**Goal**: Reproduce the entries word for word, from the line containing "Click the Backlog column header" through the final line of the entries, both included.

**Exercise input**:
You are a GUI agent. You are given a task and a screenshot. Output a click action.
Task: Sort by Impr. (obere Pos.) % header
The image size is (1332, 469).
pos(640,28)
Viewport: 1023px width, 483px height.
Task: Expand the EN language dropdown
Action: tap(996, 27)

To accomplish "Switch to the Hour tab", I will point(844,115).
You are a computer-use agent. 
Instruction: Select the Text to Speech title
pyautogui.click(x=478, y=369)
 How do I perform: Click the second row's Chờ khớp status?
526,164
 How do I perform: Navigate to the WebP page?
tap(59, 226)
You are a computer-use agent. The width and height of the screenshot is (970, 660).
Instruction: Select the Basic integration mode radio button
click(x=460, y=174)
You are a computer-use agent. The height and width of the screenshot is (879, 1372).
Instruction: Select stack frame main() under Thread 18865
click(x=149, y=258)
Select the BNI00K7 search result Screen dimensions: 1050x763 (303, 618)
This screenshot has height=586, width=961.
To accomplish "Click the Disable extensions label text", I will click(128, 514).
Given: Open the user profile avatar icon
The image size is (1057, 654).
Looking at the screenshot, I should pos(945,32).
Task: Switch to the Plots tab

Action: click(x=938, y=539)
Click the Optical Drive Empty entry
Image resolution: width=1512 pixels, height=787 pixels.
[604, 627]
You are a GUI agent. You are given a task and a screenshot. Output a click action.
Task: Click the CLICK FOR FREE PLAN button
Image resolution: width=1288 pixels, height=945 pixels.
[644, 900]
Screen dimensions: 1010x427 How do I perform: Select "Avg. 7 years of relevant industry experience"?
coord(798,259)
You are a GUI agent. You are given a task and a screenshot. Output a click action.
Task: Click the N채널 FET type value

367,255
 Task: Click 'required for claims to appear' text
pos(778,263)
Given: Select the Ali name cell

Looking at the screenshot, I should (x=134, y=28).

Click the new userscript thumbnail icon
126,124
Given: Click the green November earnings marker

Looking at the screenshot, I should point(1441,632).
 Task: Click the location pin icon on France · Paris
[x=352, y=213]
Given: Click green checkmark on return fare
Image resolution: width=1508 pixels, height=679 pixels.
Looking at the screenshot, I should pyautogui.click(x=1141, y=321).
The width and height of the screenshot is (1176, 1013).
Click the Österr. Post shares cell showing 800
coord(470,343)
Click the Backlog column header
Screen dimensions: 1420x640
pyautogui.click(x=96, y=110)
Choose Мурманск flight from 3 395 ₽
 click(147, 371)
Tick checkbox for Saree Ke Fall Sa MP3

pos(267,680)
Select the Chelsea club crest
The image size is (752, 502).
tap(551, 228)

**Output**:
Click the Backlog column header
Screen dimensions: 1420x640
pyautogui.click(x=96, y=110)
Choose Мурманск flight from 3 395 ₽
 click(147, 371)
Tick checkbox for Saree Ke Fall Sa MP3

pos(267,680)
Select the Chelsea club crest
The image size is (752, 502).
tap(551, 228)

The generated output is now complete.